Al basurero van a tirar también pollos congelados en grandes cantidades que las empresas ya no venden, los que son disputados por los 17 pepenadores, entre ellos Franklin, el padre. “Los más fuertes se llevan lo mejor”.
Dormía sobre las rocas
El otro Franklin parece indiferente a la plática. Juega a hacer casitas de palos como hacía cuando estaba perdido en la montaña, en los pocos momentos en que no lo atacaban los demonios del miedo.
Cuando las sombras de la noche lo envolvían era que gritaba clamando a su padre.
Buscaba las piedras más altas y allí se encaramaba a dormir para que no lo picaran los animales. Si el hambre lo apretaba, comía nísperos, zapotes y otras frutas silvestres. Al menos soportó tres aguaceros, por eso resultó con un fuerte constipado. Mientras lo buscaba, el padre dice que vio serpientes tan gruesas como la rama de un árbol, lo que le hizo pensar si alguno de estos ofidios no lo habrían mordido ya.
Hombres armados de cámaras y otros, uniformados, lo acompañaban en la búsqueda del niño por el laberinto boscoso, cuando el “chigüín” ya estaba bajando por el otro lado de la montaña, adonde lo halló por casualidad el campesino.
Lo primero que el pequeño le preguntó al labriego fue por su padre. “Allá te anda buscando como loco por el otro lado”, le contestó su salvador, y se lo llevó. “Es más pegado conmigo que con la mamá, siempre me lo llevo al monte. Mientras yo pico la leña, lo ando cerquita, ya no lo dejo solo”, comenta el padre.
El hombre no le da importancia a la anormalidad que tiene su hijo en la oreja derecha, porque asegura que oye bien. Se trata de una microtia que consiste en un pabellón sin desarrollar completamente.
Tampoco sabe que eventualmente llegan brigadas médicas al hospital Ruth Paz, de San Pedro Sula, a operar este tipo de defectos congénitos.
Lo sigue la tragedia
Poco después que Cocoy fuera rescatado de las entrañas de la montaña sufrió un percance que casi le cuesta la vida: mientras jugaba en el campo que está frente a su vivienda, la pelota fue a dar a las patas de una yegua arisca y cuando él quiso recoger el balón, el animal le dio una coz en el mero estómago que lo dejó inconsciente y “moradito”.

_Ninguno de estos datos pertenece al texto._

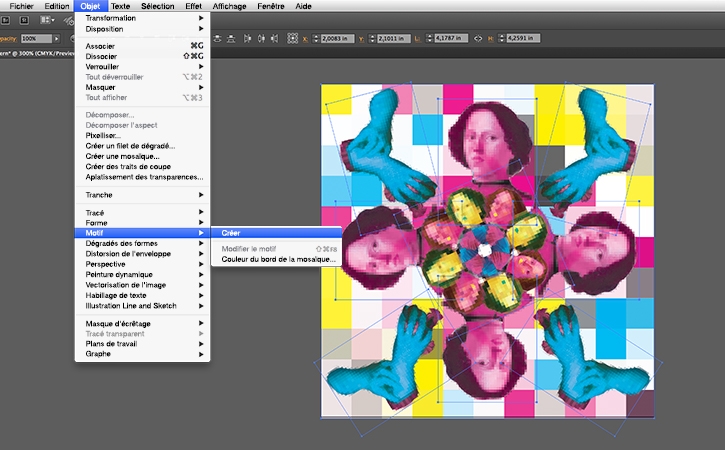
Task: Open the Effet menu
Action: (193, 6)
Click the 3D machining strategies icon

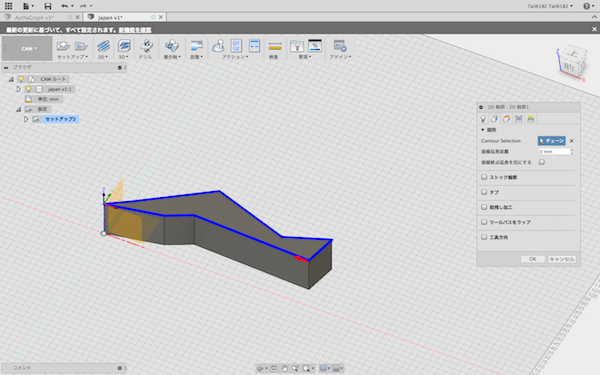coord(124,46)
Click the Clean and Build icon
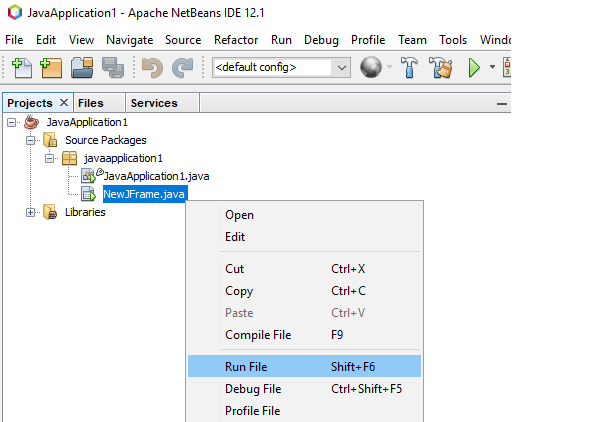 [x=440, y=68]
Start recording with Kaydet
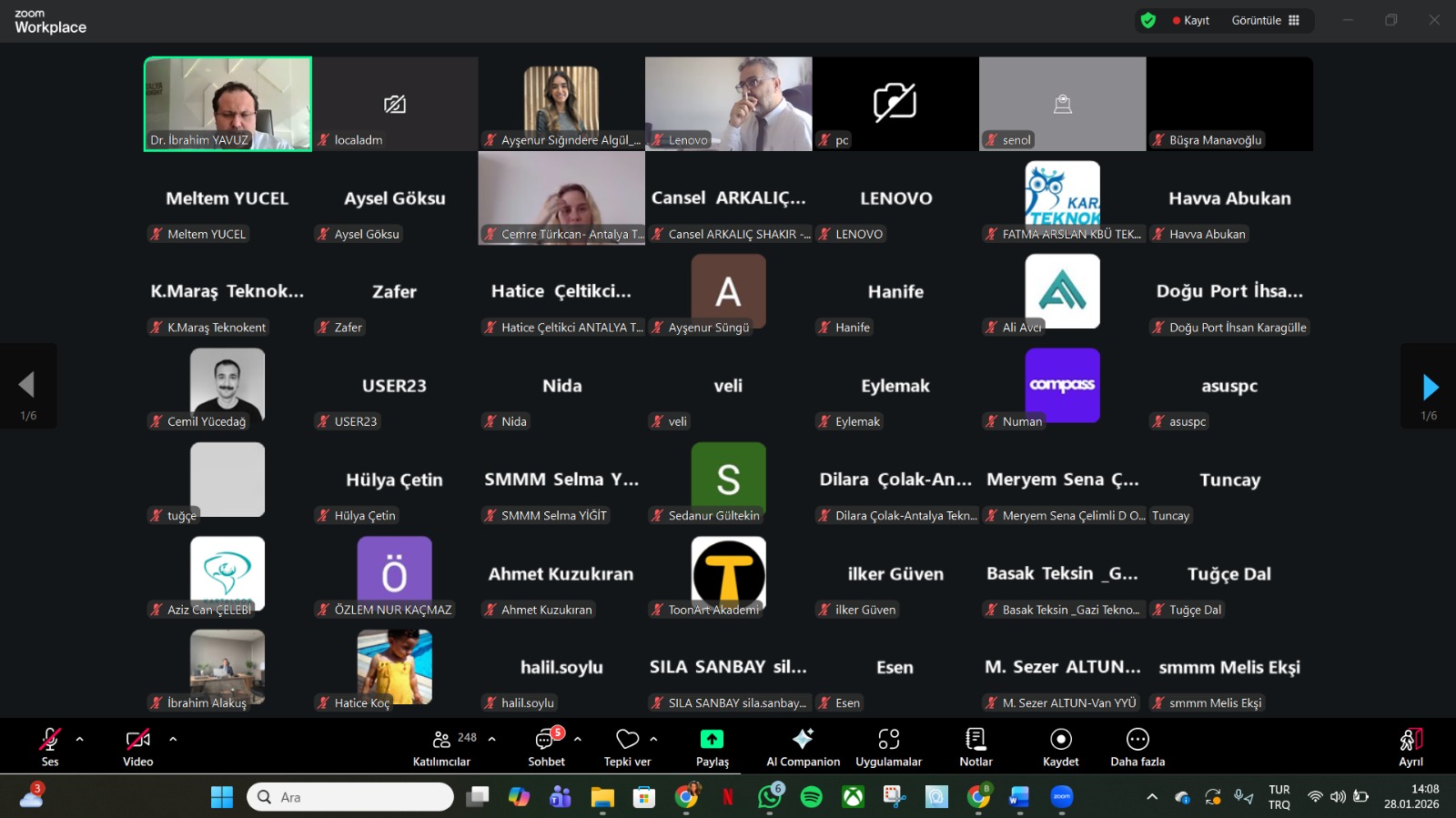 (1060, 747)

“Lo recogí muerto y me lo llevé rápido a una clínica de Villanueva, adonde le devolvieron la vida”, recordó.
Al parecer la tragedia lo ha perseguido porque cuando tenía dos años rodó por un barranco y pegó con la cabeza en una piedra filuda. Una línea blanca en su testa rapada indica el sitio adonde sufrió la rotura del cuero cabelludo.
Frente a todas las adversidades, Cocoy se muestra sereno, como si nada hubiese pasado. Pero cuando volvió a la aldea después de haber estado perdido y se encontró con sus amiguitos que lo dejaron solo, se abrazó con ellos llorando.